→ **EXERCISE DETAILS**:
Give back all the records below, unaltered.

→ **AVAILABLE DATA**:
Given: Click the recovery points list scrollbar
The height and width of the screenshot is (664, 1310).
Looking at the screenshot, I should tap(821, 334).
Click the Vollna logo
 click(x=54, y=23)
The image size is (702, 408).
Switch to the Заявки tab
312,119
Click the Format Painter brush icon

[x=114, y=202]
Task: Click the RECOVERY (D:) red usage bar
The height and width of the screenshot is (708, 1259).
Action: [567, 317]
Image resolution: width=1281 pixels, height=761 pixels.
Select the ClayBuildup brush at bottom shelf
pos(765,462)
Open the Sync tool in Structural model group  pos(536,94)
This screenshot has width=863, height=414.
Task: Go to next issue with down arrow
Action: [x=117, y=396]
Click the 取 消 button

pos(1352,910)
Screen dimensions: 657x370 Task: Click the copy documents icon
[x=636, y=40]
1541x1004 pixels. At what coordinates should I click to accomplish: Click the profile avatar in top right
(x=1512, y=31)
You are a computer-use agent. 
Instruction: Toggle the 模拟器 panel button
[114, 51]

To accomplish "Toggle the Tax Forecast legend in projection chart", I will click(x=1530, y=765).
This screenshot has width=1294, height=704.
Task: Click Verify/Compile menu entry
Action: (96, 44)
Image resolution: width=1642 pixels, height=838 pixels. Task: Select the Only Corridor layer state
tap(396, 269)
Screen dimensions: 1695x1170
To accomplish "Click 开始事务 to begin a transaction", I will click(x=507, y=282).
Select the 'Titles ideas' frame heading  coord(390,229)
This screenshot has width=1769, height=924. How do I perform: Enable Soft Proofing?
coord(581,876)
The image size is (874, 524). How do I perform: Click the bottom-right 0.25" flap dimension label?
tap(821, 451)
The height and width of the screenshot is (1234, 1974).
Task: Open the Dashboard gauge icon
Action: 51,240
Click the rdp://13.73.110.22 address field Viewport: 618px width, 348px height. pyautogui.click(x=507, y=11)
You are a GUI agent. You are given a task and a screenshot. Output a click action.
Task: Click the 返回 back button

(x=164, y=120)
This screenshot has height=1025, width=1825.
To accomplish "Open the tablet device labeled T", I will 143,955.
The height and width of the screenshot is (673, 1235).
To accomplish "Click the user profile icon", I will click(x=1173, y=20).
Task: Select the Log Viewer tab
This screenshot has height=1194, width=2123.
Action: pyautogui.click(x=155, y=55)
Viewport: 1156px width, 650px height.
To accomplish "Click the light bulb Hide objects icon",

→ **EXERCISE OUTPUT**:
Given: Click the recovery points list scrollbar
The height and width of the screenshot is (664, 1310).
Looking at the screenshot, I should tap(821, 334).
Click the Vollna logo
 click(x=54, y=23)
The image size is (702, 408).
Switch to the Заявки tab
312,119
Click the Format Painter brush icon

[x=114, y=202]
Task: Click the RECOVERY (D:) red usage bar
The height and width of the screenshot is (708, 1259).
Action: [567, 317]
Image resolution: width=1281 pixels, height=761 pixels.
Select the ClayBuildup brush at bottom shelf
pos(765,462)
Open the Sync tool in Structural model group  pos(536,94)
This screenshot has width=863, height=414.
Task: Go to next issue with down arrow
Action: [x=117, y=396]
Click the 取 消 button

pos(1352,910)
Screen dimensions: 657x370 Task: Click the copy documents icon
[x=636, y=40]
1541x1004 pixels. At what coordinates should I click to accomplish: Click the profile avatar in top right
(x=1512, y=31)
You are a computer-use agent. 
Instruction: Toggle the 模拟器 panel button
[114, 51]

To accomplish "Toggle the Tax Forecast legend in projection chart", I will click(x=1530, y=765).
This screenshot has width=1294, height=704.
Task: Click Verify/Compile menu entry
Action: (96, 44)
Image resolution: width=1642 pixels, height=838 pixels. Task: Select the Only Corridor layer state
tap(396, 269)
Screen dimensions: 1695x1170
To accomplish "Click 开始事务 to begin a transaction", I will click(x=507, y=282).
Select the 'Titles ideas' frame heading  coord(390,229)
This screenshot has width=1769, height=924. How do I perform: Enable Soft Proofing?
coord(581,876)
The image size is (874, 524). How do I perform: Click the bottom-right 0.25" flap dimension label?
tap(821, 451)
The height and width of the screenshot is (1234, 1974).
Task: Open the Dashboard gauge icon
Action: 51,240
Click the rdp://13.73.110.22 address field Viewport: 618px width, 348px height. pyautogui.click(x=507, y=11)
You are a GUI agent. You are given a task and a screenshot. Output a click action.
Task: Click the 返回 back button

(x=164, y=120)
This screenshot has height=1025, width=1825.
To accomplish "Open the tablet device labeled T", I will 143,955.
The height and width of the screenshot is (673, 1235).
To accomplish "Click the user profile icon", I will click(x=1173, y=20).
Task: Select the Log Viewer tab
This screenshot has height=1194, width=2123.
Action: pyautogui.click(x=155, y=55)
Viewport: 1156px width, 650px height.
To accomplish "Click the light bulb Hide objects icon",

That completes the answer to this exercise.